La dose journalière admissible de stévia pure est fixée à 4 mg par kg de poids corporel. Pour une personne de 70 kg, cela représente 280 mg par jour – soit environ 14 doses standard de sirop dilué. À des proportions normales de consommation, cette limite n’est pas un problème réel, mais elle mérite d’être connue si vous en utilisez aussi dans d’autres préparations.
En France, la stévia à 97 % de pureté en rebaudioside A est autorisée depuis septembre 2009. Choisissez impérativement un produit indiquant « stévia pure » ou « rebaudioside A » dans la composition, pas un mélange avec d’autres édulcorants qui compliquent le dosage.
La texture du sirop à la stévia sera plus fluide que la version à l’érythritol – moins de corps, un peu plus liquide.

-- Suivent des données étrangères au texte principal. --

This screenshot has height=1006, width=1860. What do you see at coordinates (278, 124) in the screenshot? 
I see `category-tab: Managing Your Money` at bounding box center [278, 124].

Pour certains usages comme le cocktail à base de lait de coco où la légèreté du sirop est un avantage, c’est même préférable.

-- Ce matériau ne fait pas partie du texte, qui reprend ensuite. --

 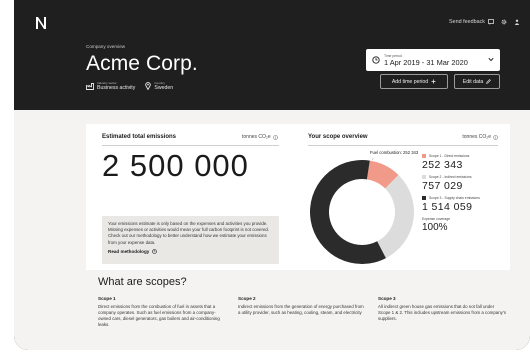 What do you see at coordinates (434, 82) in the screenshot?
I see `plus-icon` at bounding box center [434, 82].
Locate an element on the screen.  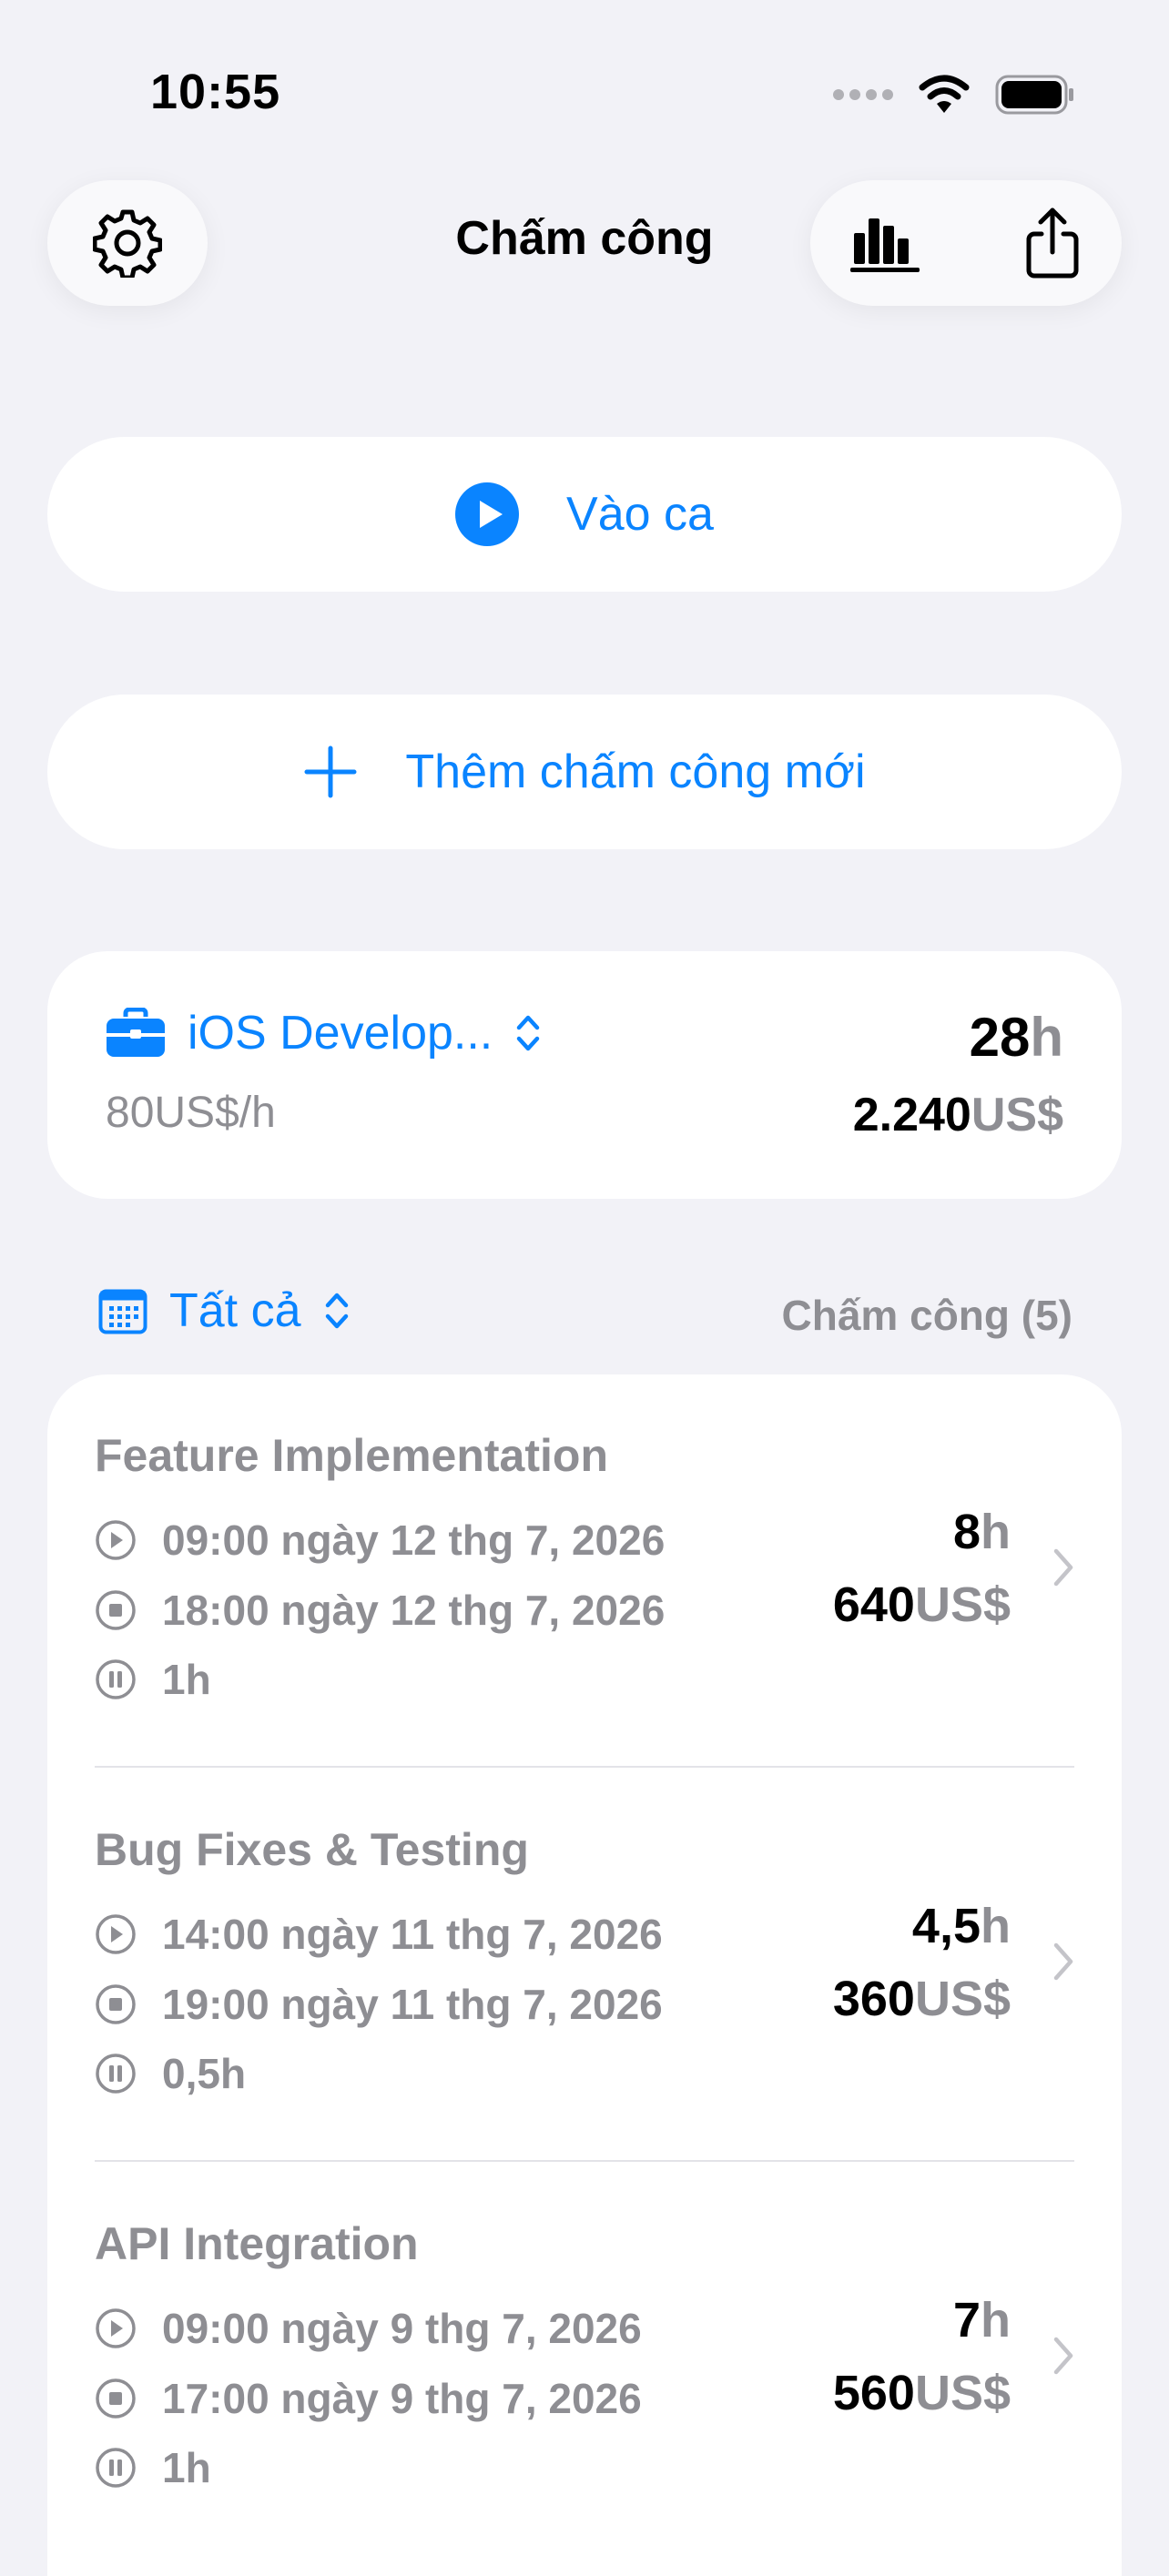
job-summary-card: iOS Develop... 80US$/h 28h 2.240US$ is located at coordinates (584, 1075).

Conservation, dégustation et utilisation au quotidien

Conservez votre sirop au réfrigérateur dans une bouteille en verre hermétique. Sans sucre pour jouer le rôle de conservateur naturel, la durée de vie est plus courte qu’un sirop industriel : comptez 2 à 3 semaines maximum. Le jus de citron ajouté en fin de recette ralentit le développement bactérien et stabilise légèrement la couleur.
Pour la dégustation, le ratio recommandé est 1 dose de sirop pour 10 doses d’eau – soit environ 3 cl de sirop dans un grand verre d’eau. C’est nettement plus concentré que ce que l’on fait instinctivement avec un sirop classique : résistez à l’envie d’en verser davantage, surtout avec la stévia.
Les usages vont au-delà du simple verre d’eau fraîche. Ce sirop s’intègre dans une limonade maison avec de l’eau gazeuse, dans un thé glacé, ou comme base aromatique pour des cocktails sans alcool. Quelques gouttes dans une vinaigrette à la menthe pour accompagner une marinade de poisson fraîche apportent une note herbacée surprenante. On peut aussi l’utiliser pour parfumer un yaourt nature ou une panna cotta.
Ce sirop maison ne cherche pas à imiter parfaitement l’original industriel – il sent la vraie menthe, il a une teinte discrète, et son goût est franc sans être chimique. C’est précisément ce qui fait sa différence.